Monday, September 27, 2010
Decorated Sugar Cookies - Daring Bakers Style
The September 2010 Daring Bakers’ challenge was hosted by Mandy of "What the Fruitcake?!" Mandy challenged everyone to make Decorated Sugar Cookies based on recipes from Peggy Porschen and The Joy of Baking.
Who doesn't love sugar cookies?!? I sure do. Not only are they delcious, they are a great way to spend time with the kids. Our challenge this month was to decorate cookies in a "September" theme. Well, to me September means back to school. I didn't have any "school" specifc cookies cutters tho and I didn't feel like buying new ones so I improvised. The schoool bus is really a tombstone cookie cutter, the school is a "haunted house" cutter and the apple is really a "pumpkin" cutter! Enjoy.
Basic Sugar Cookies:
Makes approximately 36 x 10cm / 4 inch cookies
200g / 7oz / ½ cup + 6 Tbsp Unsalted Butter, at room temperature
400g / 14oz / 3 cups + 3 Tbsp All Purpose / Plain Flour
200g / 7oz / 1 cup Caster Sugar / Superfine Sugar
1 Large Egg, lightly beaten
5ml / 1 tsp Vanilla Extract / Or seeds from 1 vanilla bean
Cream together the butter, sugar and any flavourings you’re using. Beat until just becoming creamy in texture.
Tip: Don’t over mix otherwise you’ll incorporate too much air and the cookies will spread during baking, losing their shape.
Beat in the egg until well combined, make sure to scrape down the sides of the bowl.
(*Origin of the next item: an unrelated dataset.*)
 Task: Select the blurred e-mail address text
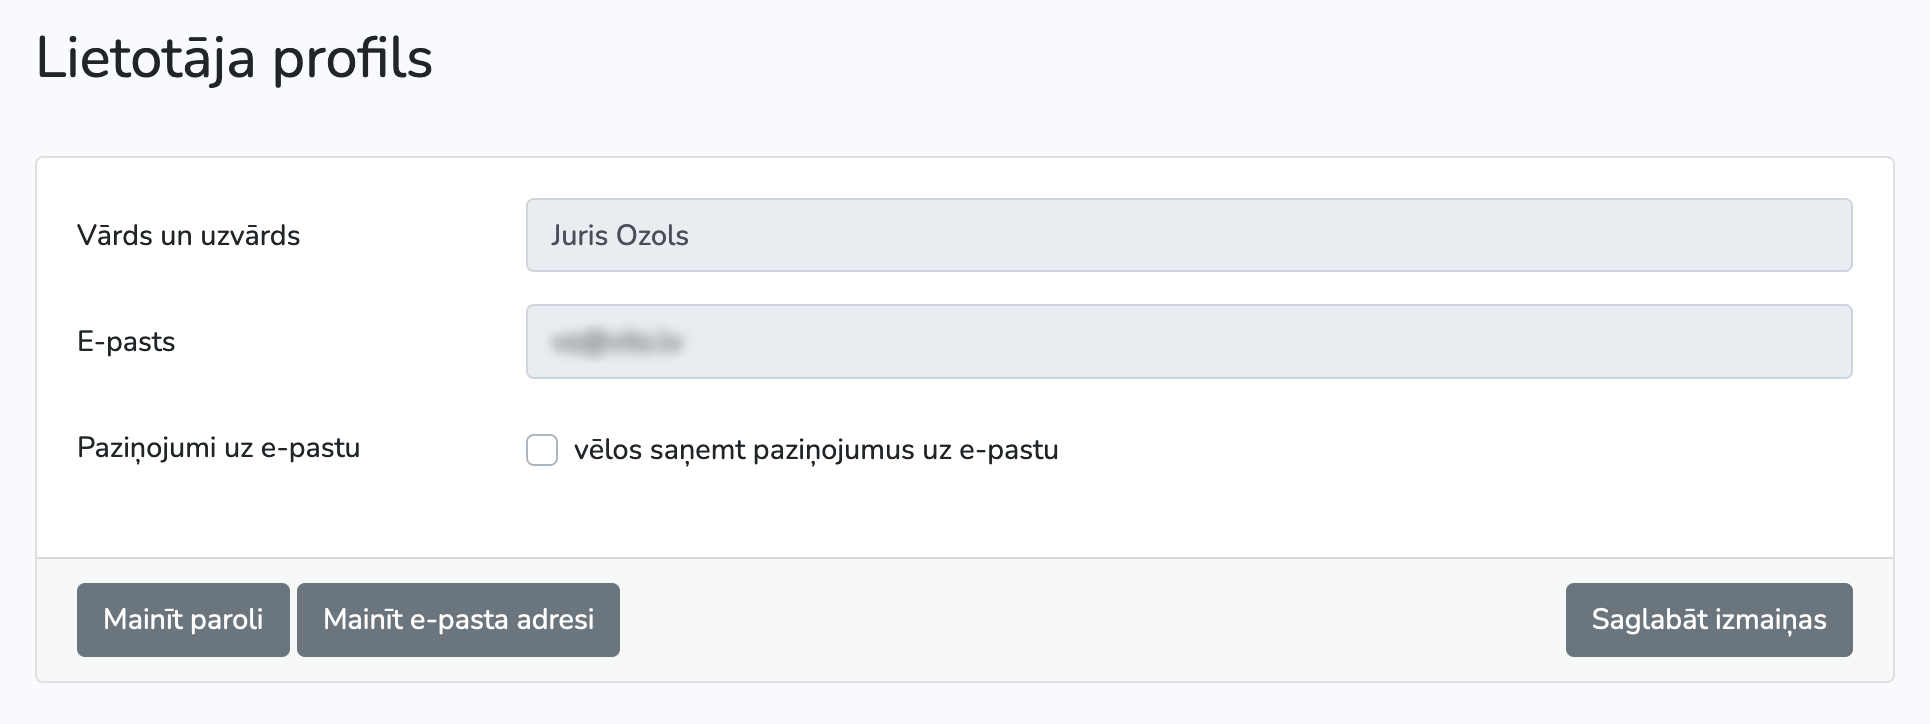(616, 342)
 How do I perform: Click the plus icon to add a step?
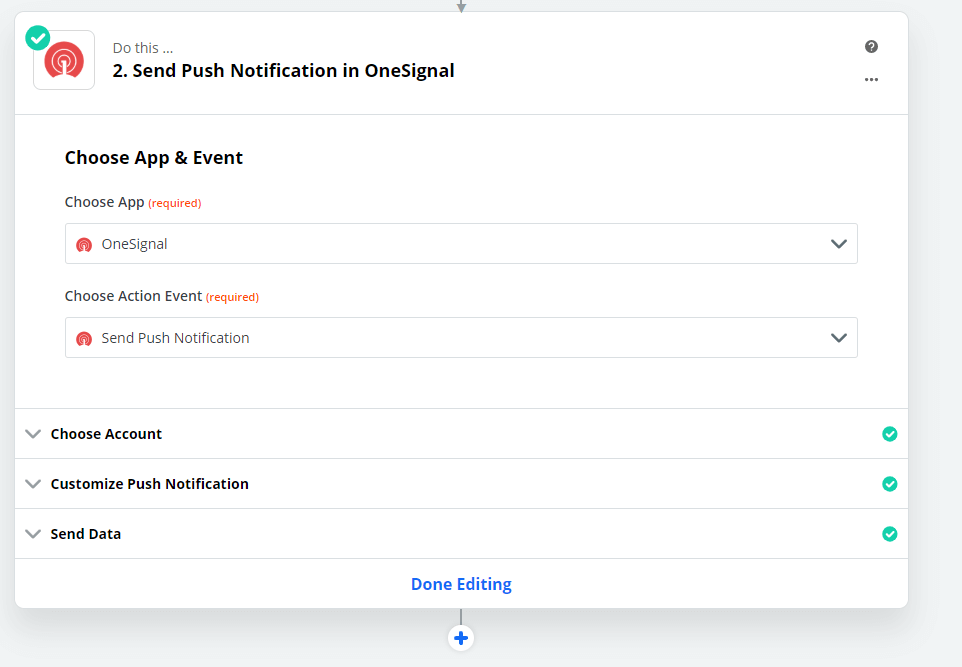point(461,637)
Add the sifted flour and mix on low until a non sticky dough forms.
Knead into a ball and divide into 2 or 3 pieces.
Roll out each portion between parchment paper to a thickness of about 5mm/0.25 inch
Refrigerate for a minimum of 30 minutes.
Tip: Recipes commonly just wrap the whole ball of dough in clingwrap and then refrigerate it for an hour or overnight, but by rolling the dough between parchment, this shortens the chilling time and then it’s also been rolled out while still soft making it easier and quicker.
Once chilled, peel off parchment and place dough on a lightly floured surface.
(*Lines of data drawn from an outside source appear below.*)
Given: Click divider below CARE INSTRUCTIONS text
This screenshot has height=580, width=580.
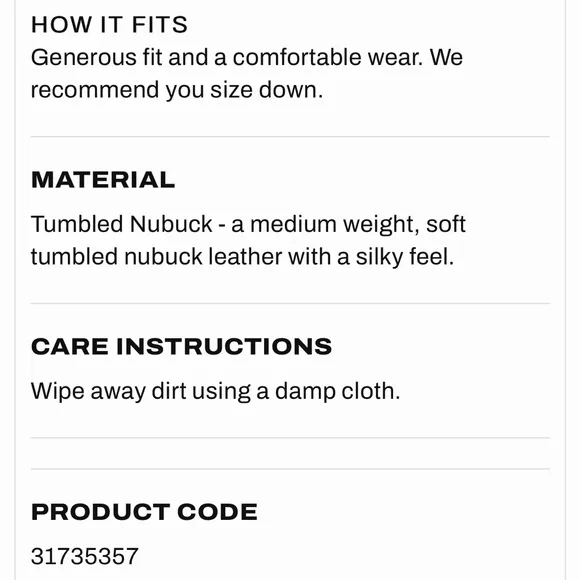Looking at the screenshot, I should pyautogui.click(x=290, y=438).
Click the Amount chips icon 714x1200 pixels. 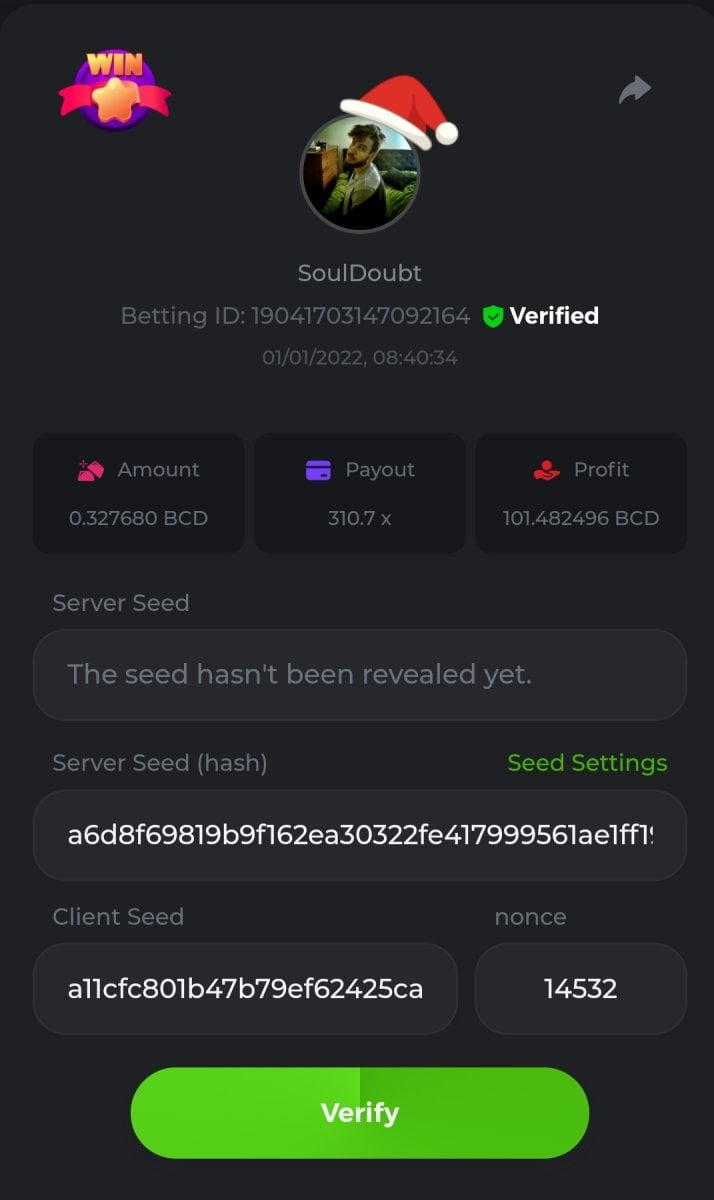click(91, 470)

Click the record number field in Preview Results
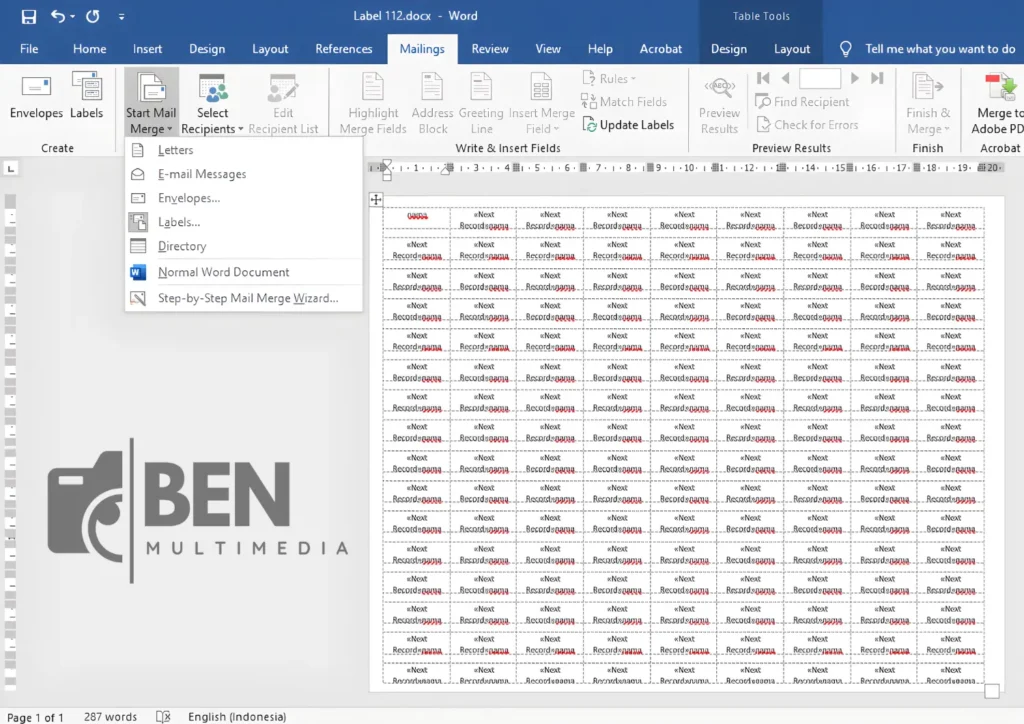click(822, 77)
Cut out shapes with cookie cutters or a sharp knife.
Arrange shapes on parchment lined baking sheets and refrigerate for another 30 minutes to an hour.
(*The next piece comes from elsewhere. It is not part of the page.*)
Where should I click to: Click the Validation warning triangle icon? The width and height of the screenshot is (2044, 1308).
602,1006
Tip: It’s very important you chill them again otherwise they’ll spread while baking.
Re-roll scraps and follow the above process until all scraps are used up.
Preheat oven to 180°C / 350°F / Gas Mark 4.
Bake until golden around the edges, about 8-15mins depending on the size of the cookies.
Tip: Bake same sized cookies together otherwise mixing smaller with larger cookies could result in some cookies being baked before others are done.
Leave to cool on cooling racks.
Once completely cooled, decorate as desired.
Tip: If wrapped in tinfoil/cling wrap or kept in airtight containers in a cool place, un-decorated cookies can last up to a month.
I buy pre-made Royal Icing Powder form my local cake decorating store. All I have to do is add water to my desired consistency and then I add colour gels to the icing. I prefer to put the icing in little plastic decorating bottles - I find it easier to use than my decorating bags. It is also easier to store left over in the fridge when it is in bottles vs bags.